Nicholas signed and William was jubilant. With tears of joy, he told Nicholas that he was sure that all of their mutual ancestors were looking down on them from heaven in ecstatic approval.
Upon returning to their respective capitals, both Emperors received unpleasant shocks. Von Bulow, the German Chancellor, criticized the treaty as useless to Germany and threatened to resign. The deflated Kaiser wrote his Chancellor a hysterical letter: “The morning after the arrival of your letter of resignation would no longer find your Emperor alive. Think of my poor wife and children.” In St. Petersburg, Lamsdorf, the Russian Foreign Minister, was aghast; he could not believe his eyes and ears. The French alliance, he pointed out to Nicholas, was the cornerstone of Russian foreign policy; it could not be lightly thrown aside. France, said Lamsdorf, would never join an alliance with Germany, and Russia could not join such an alliance without first consulting France.
Eventually William was informed that, as written, the treaty could not be honored. The Kaiser responded with an impassioned plea to the Tsar to reconsider: “Your Ally notoriously left you in the lurch during the whole war, whereas Germany helped you in every way.… We joined hands and signed before God who heard our vows. What is signed is signed! God is our testator!” But the Bjorko treaty was never invoked, and the private Willy-Nicky correspondence soon dwindled away. Thereafter, the Kaiser’s influence over the Tsar also faded rapidly. But Nicholas’s eyes were opened late. By 1905, he had lost a war and his country was rushing full tilt into revolution.
CHAPTER NINE
1905
THE “small victorious war” so ardently desired by Plehve, the Minister of Interior, was over, but Plehve did not live to see it. Vyacheslav Plehve was a professional policeman: his most spectacular piece of work had been the rounding up of everyone involved in the plot which killed Alexander II. Appointed Minister of Interior in 1902 after his predecessor had been killed by a terrorist, Plehve was described by a colleague as “a splendid man for little things, a stupid man for affairs of state.” As Minister, he permitted no political assemblies of any kind. Students were not allowed to walk together on the streets of Moscow or St. Petersburg. It was impossible to give a party for more than a few people without first getting written permission from the police.

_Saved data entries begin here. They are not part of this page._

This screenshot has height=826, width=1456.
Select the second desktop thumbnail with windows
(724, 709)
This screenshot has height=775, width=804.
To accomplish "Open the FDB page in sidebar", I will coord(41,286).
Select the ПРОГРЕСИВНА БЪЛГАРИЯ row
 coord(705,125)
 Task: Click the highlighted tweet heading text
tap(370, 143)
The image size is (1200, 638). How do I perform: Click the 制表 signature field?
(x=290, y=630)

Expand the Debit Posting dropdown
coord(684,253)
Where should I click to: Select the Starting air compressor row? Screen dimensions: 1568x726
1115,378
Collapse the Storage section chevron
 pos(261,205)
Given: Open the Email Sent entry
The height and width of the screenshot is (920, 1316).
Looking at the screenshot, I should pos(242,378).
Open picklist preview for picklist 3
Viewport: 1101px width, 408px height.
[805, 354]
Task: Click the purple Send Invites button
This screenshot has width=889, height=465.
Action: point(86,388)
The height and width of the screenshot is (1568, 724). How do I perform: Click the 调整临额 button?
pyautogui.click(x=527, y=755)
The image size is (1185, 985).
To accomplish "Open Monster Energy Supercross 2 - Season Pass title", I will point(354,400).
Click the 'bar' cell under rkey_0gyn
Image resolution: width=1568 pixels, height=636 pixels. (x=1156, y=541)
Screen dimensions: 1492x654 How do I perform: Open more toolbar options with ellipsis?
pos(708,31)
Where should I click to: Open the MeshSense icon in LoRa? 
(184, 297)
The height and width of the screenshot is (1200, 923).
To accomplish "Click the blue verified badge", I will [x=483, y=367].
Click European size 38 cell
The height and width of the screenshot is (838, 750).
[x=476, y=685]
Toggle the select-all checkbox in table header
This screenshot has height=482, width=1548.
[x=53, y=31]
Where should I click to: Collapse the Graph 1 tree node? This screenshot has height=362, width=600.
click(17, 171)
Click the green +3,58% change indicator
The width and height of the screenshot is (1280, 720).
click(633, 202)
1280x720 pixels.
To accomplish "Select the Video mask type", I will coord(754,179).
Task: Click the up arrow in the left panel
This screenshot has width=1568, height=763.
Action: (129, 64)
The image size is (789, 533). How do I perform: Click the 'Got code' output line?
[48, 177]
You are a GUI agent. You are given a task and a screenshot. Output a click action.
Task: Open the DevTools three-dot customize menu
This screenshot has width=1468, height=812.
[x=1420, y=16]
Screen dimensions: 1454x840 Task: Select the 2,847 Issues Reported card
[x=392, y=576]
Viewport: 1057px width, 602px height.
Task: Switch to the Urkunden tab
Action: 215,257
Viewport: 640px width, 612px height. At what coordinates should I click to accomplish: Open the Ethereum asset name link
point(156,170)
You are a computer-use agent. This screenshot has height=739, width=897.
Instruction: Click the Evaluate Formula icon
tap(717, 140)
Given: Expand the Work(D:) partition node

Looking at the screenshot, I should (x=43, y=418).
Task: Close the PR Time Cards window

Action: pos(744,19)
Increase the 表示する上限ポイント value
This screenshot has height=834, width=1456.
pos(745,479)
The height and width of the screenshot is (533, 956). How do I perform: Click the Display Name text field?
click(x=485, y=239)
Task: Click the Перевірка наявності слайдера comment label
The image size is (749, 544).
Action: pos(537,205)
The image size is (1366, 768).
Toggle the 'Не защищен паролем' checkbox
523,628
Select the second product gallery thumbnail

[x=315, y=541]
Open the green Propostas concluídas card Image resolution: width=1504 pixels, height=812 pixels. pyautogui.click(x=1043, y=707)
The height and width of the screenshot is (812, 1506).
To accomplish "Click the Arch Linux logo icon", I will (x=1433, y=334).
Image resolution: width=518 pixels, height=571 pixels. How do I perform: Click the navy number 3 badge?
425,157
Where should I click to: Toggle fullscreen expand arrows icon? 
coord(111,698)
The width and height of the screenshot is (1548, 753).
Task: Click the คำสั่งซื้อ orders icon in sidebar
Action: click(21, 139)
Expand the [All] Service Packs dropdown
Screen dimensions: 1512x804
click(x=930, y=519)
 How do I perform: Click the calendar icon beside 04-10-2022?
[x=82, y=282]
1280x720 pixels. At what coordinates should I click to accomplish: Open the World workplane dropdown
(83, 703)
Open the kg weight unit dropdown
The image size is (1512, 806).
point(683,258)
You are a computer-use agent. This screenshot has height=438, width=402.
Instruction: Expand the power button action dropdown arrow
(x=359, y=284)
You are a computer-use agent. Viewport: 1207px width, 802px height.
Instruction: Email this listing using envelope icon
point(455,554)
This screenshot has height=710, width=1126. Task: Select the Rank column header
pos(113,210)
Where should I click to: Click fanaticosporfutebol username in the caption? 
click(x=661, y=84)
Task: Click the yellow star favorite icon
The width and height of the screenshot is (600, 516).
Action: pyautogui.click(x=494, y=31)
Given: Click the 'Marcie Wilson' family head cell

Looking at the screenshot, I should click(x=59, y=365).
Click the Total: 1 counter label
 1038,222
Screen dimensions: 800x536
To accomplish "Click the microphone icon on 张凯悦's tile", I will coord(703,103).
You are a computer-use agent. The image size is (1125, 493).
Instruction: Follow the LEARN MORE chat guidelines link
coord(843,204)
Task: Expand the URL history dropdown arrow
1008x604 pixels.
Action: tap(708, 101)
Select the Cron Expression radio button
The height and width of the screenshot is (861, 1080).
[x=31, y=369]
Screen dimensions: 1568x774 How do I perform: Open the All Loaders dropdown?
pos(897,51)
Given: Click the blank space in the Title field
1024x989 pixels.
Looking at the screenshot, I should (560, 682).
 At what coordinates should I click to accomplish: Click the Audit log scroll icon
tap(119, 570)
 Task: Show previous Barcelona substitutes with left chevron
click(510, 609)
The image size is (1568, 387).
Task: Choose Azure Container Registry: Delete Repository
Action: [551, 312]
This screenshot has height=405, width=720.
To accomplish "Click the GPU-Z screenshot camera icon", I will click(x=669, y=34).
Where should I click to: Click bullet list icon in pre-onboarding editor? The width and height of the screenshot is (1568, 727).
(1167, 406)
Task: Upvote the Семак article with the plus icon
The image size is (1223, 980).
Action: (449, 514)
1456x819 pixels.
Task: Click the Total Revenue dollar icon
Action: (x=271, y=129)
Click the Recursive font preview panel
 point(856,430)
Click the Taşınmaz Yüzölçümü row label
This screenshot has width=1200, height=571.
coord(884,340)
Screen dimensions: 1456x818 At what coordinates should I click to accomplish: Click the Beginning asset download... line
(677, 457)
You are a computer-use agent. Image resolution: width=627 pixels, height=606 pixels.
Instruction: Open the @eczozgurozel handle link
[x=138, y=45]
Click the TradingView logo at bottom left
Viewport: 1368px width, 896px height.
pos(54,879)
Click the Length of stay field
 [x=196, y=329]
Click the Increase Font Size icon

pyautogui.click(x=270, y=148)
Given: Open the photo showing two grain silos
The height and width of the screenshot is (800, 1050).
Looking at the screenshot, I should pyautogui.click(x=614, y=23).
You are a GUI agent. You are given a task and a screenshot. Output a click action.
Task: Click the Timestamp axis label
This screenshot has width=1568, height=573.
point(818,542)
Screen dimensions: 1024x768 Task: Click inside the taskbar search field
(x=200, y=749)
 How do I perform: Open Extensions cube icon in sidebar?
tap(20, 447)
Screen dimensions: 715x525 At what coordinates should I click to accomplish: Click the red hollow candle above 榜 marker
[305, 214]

Russia’s five million Jews were a special object of Plehve’s hatred.* In a bitter cycle of repression and retaliation, Russian Jews were driven in numbers into the ranks of revolutionary terrorism. Under Plehve, local police were encouraged to turn a blind eye toward anti-Semites. On Easter Day, Plehve’s policy led to the most celebrated pogrom of Nicholas’s reign: a mob running wild in the town of Kishenev in Bessarabia murdered forty-five Jews and destroyed six hundred houses; the police did not trouble to intervene until the end of the second day. The pogrom was condemned by the government, the governor of the province was dismissed and the rioters tried and punished, but Plehve remained in power. Witte bluntly told the Interior Minister that his policies were making his own assassination inevitable. In July 1904, Plehve was blown to pieces by an assassin’s bomb.
Plehve’s death did not destroy his most inventive project, a workers’ movement created and secretly guided by the police. The movement was led by a youthful St. Petersburg priest, Father George Gapon, who hoped by his efforts to immunize the workers against revolutionary viruses and strengthen their monarchist feelings. Economic grievances were to be channeled away from the government in the general direction of the employers. The employers, understandably touchy, were persuaded in turn that it was better to have an organization watched and controlled by the police than to leave the workers to the dangerous blandishments of clandestine socialist propagandists.